Five Stocks with Upside Poised by Wells Fargo After Q2 Earnings

Five Stocks with Upside Poised by Wells Fargo After Q2 Earnings

Wells Fargo’s equity research team has spotlighted five companies that, despite mixed or muted market reactions to recent quarterly reports, still offer compelling upside potential. The bank points to robust fundamentals—ranging from product innovation and margin recovery to policy tailwinds—and maintains Overweight ratings on all five names, spanning technology, energy infrastructure, resale luxury and renewable power generation.

1. Spotify Technology (SPOT)

Analyst Steven Cahall reaffirmed Spotify as a top pick, even after its late-July Q2 report failed to deliver major surprises. Cahall notes that, although consensus estimates have drifted modestly lower and the quarter was “not particularly exciting,” Spotify’s pipeline of product-tier innovations—most notably its new “Super Fan” subscription—and expanded content offerings (video, educational series) should drive fresh revenue streams and margin expansion over the next few years. With shares up roughly 64 percent year-to-date, Wells Fargo views any post-earnings pullback as an entry point for investors confident in Spotify’s pricing power and long-term growth trajectory.

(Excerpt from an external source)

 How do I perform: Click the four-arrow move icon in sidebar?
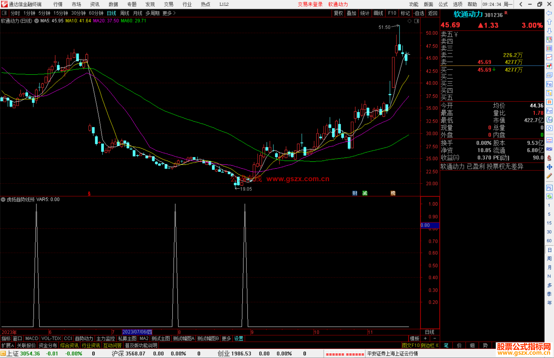pyautogui.click(x=549, y=167)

2. Williams Companies (WMB)

Praneeth Satish raised his price target on Williams to \$70 from \$67 after the pipeline operator’s Q2 results, which underwhelmed some investors anticipating swift Final Investment Decision (FID) announcements. Despite that, Satish calls Williams’s project backlog “sector-leading” and forecasts an 11 percent annual EBITDA growth rate over the next three years—well above both the company’s own 5–7 percent guidance and Wall Street’s 8 percent consensus. The stock has climbed about 6.2 percent in 2025, not counting its 3.5 percent dividend yield, and remains one of Wells Fargo’s highest-conviction ideas in the midstream space.

3. The RealReal (REAL)

Ike Boruchow highlights a clear margin recovery and a return to double-digit top-line growth at The RealReal, the resale platform for luxury goods. The company’s latest results surpassed revenue and profit expectations, leading Wells Fargo to label the operational turnaround “structural rather than cyclical.” In August alone, RealReal stock surged more than 47 percent as investors rallied around the sustainability and cost-efficiency tailwinds of the resale model. Boruchow argues that RealReal is now back on a durable growth path, positioning it as a resilient play on evolving consumer preferences around circular economy and value luxury.

4. Sunrun (RUN)

In residential solar, Sunrun remains Wells Fargo’s favorite despite a roughly 50 percent run in 2025. The bank points to a “safe-harbored” status under current U.S. tax credits—ensuring predictable cash flows of about \$400 million annually through 2030—and the optionality of future grid-service revenues once the company’s installed base proves capable of delivering frequency, voltage and demand-response services. That combination of secure tax incentives and long-term monetization of behind-the-meter solar arrays underpins Sunrun’s thesis as both a defensive and growth-oriented energy pick.

5. Nextracker (NXT)

Wells Fargo sees Nextracker as the leading beneficiary of rising global solar installations, thanks to the company’s scale in single-axis tracker technology. With market share gains across North America, Europe and Asia, Nextracker is expected to exceed consensus shipment forecasts for fiscal 2026—driven by growing demand for higher-yield PV systems in utility, commercial and industrial segments. The bank underscores that, as solar projects become larger and more efficiency-driven, tracker penetration rates should climb, creating a multiyear tailwind for Nextracker’s revenue and profit expansion.

Analyst Take

Wells Fargo’s picks span a wide swath of the market, yet share a common thread: businesses with structural levers for durable margin improvement and revenue growth. For investors willing to look past near-term market noise, these five names offer differentiated exposure—whether via new subscription tiers, infrastructure backlogs, circular economy benefits or clean-energy optionality. While past performance is no guarantee, each stock carries catalysts that could unlock further upside if execution stays on track.